We just wrapped up roof #7. First one was a 26sq 8:12 & 10:12 two story, penetrations and valleys everywhere... definitely unnerving but I pulled through it and she looks great. So far I've done pretty much everything from a 4:12 to a 12:12 and I'm beginning to get a "feel" for the pitches. I'm not comfortable... but I've adapted. Coming from a fear of heights to a "deep respect" is a nice feeling!

Things I've learned...


Roofs get hot quick.

Wrangler's don't hold up more than a week or two but Carhartt's are nearly bulletproof.

Fixed blade utility knives are the way to go.

Roofing is waterproofing. Period.

4:12 or 12:12, that last step is a big one.

3-Tab's are a bitch.

Bundles are heavier on Monday morning.

Gloves don't last more than a couple days.

Trust your equipment.

Stay on your cushion.


I'm running with a two man crew, me and my boss. We're averaging 10sq-15sq tore off and put back in one 10 hour day on low pitches. We also managed to lay down 7sq in one hour on a 4:12 when threatened with an approaching squall line (and it looked great too!).

So far, I'm loving it. Great money, great workout and I certainly take pride in my work!

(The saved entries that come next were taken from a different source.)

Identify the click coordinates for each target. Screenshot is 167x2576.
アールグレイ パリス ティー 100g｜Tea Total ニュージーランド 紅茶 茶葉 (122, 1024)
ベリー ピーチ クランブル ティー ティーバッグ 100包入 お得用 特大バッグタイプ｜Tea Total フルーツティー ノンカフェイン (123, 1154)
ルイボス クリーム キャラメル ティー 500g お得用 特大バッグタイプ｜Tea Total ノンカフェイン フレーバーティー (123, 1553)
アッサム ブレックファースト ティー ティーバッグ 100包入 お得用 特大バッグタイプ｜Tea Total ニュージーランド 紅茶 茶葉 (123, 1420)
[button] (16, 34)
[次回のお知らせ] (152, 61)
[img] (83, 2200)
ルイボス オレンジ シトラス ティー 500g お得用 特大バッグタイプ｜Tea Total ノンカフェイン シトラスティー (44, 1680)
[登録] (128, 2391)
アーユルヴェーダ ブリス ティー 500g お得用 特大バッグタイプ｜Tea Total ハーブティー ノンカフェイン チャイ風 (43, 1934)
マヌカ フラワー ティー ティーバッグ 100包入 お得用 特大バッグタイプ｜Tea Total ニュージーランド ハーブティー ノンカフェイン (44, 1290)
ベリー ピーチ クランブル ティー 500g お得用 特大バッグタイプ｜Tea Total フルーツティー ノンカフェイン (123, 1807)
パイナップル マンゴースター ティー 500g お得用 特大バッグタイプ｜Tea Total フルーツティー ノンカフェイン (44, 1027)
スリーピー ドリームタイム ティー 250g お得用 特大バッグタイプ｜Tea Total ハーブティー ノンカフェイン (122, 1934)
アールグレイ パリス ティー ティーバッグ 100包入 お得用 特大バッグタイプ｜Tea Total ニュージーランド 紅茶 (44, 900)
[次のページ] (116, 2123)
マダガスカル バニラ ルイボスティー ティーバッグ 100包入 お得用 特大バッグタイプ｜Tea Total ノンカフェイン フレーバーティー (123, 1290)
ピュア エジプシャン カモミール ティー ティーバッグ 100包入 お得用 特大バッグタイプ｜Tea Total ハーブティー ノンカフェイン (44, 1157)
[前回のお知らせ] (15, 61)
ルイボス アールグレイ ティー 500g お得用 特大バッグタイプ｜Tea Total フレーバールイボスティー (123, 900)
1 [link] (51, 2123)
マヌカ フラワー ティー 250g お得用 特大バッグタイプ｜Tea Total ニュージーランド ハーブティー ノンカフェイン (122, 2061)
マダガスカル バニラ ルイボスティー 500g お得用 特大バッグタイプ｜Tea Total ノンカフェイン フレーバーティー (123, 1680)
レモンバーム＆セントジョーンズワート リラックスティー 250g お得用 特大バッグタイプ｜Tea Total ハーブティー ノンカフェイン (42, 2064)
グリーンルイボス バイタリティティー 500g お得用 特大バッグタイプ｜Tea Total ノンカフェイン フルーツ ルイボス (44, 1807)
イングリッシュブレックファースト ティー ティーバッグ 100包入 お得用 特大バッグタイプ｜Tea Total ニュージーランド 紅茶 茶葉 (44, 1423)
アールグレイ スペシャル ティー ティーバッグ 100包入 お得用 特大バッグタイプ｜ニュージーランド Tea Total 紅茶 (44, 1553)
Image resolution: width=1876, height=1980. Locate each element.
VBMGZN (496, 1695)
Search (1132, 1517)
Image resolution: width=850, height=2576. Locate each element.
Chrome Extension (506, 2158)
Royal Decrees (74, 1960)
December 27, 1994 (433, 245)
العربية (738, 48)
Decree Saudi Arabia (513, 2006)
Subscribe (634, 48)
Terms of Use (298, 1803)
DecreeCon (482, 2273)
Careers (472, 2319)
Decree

There's nothing like driving along with my wife and going "Honey, see that roof there? We just put that on." with a big smile. :thumbup:


PS: How much overhang do most of you guys run over your drip edge with architectural shingles? My boss has a tendency to cut them perfectly flush (I'd assume because it's easier to keep a straight line) but I've heard that at least 3/8" overhang is preferred. It seems like cutting it flush would allow moisture to "roll" under the shingle and get between the drip edge and the underlayment. Is this a correct assumption?


----------



## A1TQC (Aug 19, 2012)

Get you some CougarPaw boots, have replaceable pads that will help footing and pretty comfortable. We use cushions to prevent shingles sliding, not allowed to use sitting or on your knee approach here. If really hot we sometimes use carpet to prevent scarring shingles.


----------



## AnyMonkey (Nov 26, 2012)

A1TQC said:


> Get you some CougarPaw boots, have replaceable pads that will help footing and pretty comfortable. We use cushions to prevent shingles sliding, not allowed to use sitting or on your knee approach here. If really hot we sometimes use carpet to prevent scarring shingles.


 
curious what you mean by not allowed to there? you mean by your company or by workers comp or?


----------



## roofermann (Jul 7, 2012)

Merrel brand trail shoes are the best roofing shoes I've found after 23 years in the biz. I don't like a harness and won't wear one unless OSHA is nearby. Cushions and early starts are the way to deal with the heat. If you're that scared, maybe being up high isn't a good career path.:thumbup:


----------



## John's Roofing (Nov 16, 2011)

Had a question for Roofermann in Virginia. His comment about fall protection.....Does OSHA inform you they are in the area? There are other ways to meet OSHA fall protection besides wearing a harness. Safety should be our # 1 concern....followed by Quality Work....


----------